Anders Gilberg, the Medical Group Management Association's senior vice president for government affairs, said the MGMA is seeking reporting requirement alignment between the electronic health record meaningful-use incentive program, the Physician Quality Reporting System and value-based payments.
“The requirements are not harmonized or standardized across the three programs,” Gilberg said. “We don't have a problem with reporting quality, we have a problem with reporting quality in three different ways for three different programs.”
The proposed rule also includes a provision to begin paying doctors a monthly $41.92 care-management fee to coordinate care for Medicare beneficiaries who have two or more chronic conditions.
Karen Ferguson, the American Medical Group Association's senior director of public policy, said her organization and its 435 member medical groups welcome the new fee, although they are concerned about documentation requirements and whether patients will be required to provide a co-pay for the service.
“Our view is that our member medical groups have been doing these services for a very long time, largely without reimbursement, so this is really a step in the right direction,” Ferguson said. “We feel it's a good start and we are asking the agency to monitor the situation to see if the intended goals are being met.”

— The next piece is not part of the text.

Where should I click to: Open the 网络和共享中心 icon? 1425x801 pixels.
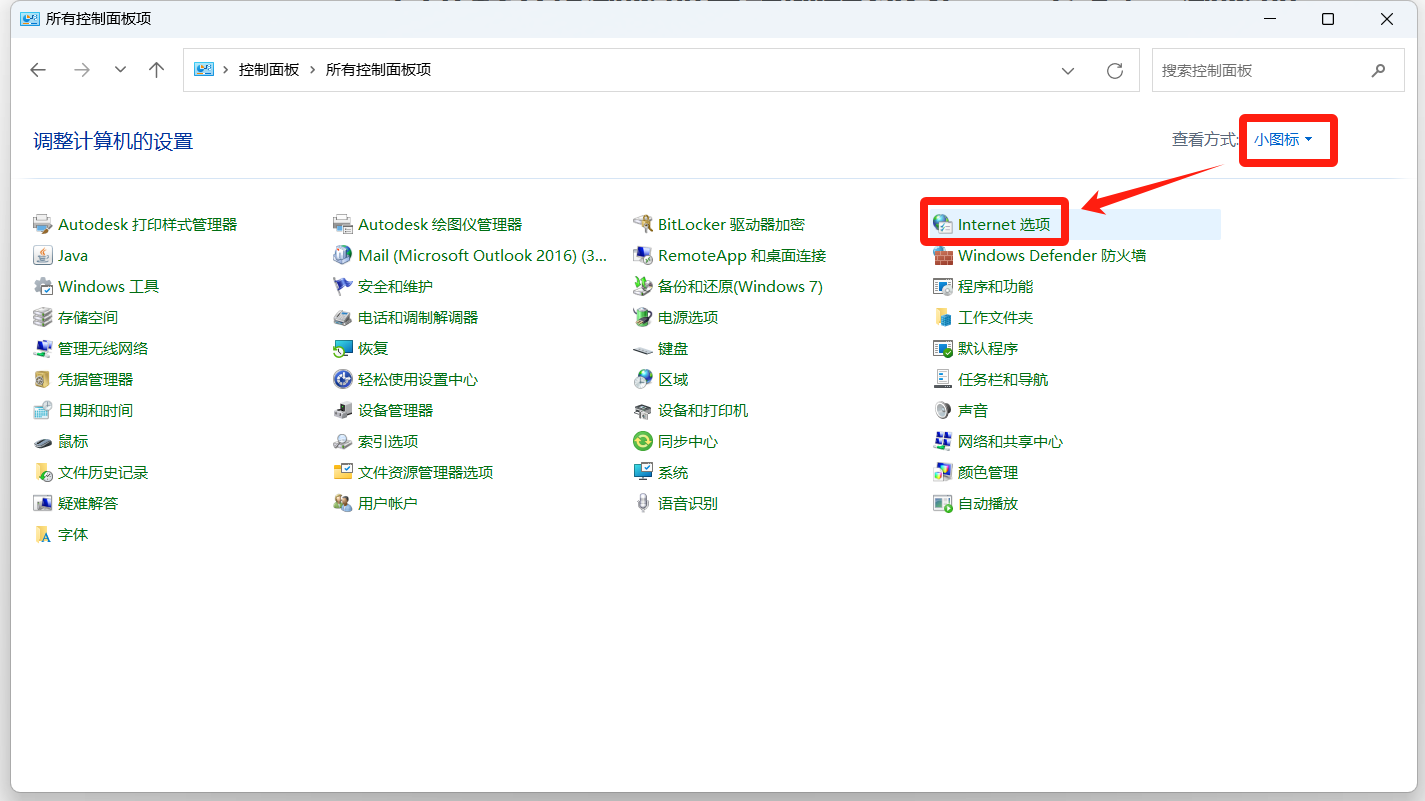coord(942,441)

In an Aug. 26 letter to CMS Administrator Marilyn Tavenner (PDF), American Academy of Family Physicians Board Chairman Dr. Jeffrey Cain echoed many points raised by Gilberg and Ferguson, while reiterating the call for the CMS to work with Congress to eliminate the Medicare sustainable growth-rate physician payment formula. If the SGR is not repealed or bypassed, an estimated 20.9% pay cut is set to take effect April 1, 2015.
“The AAFP encourages CMS and Congress to work together and avert this devastating cut and replace it with a formula that includes better payment for primary care,” Cain wrote in the letter.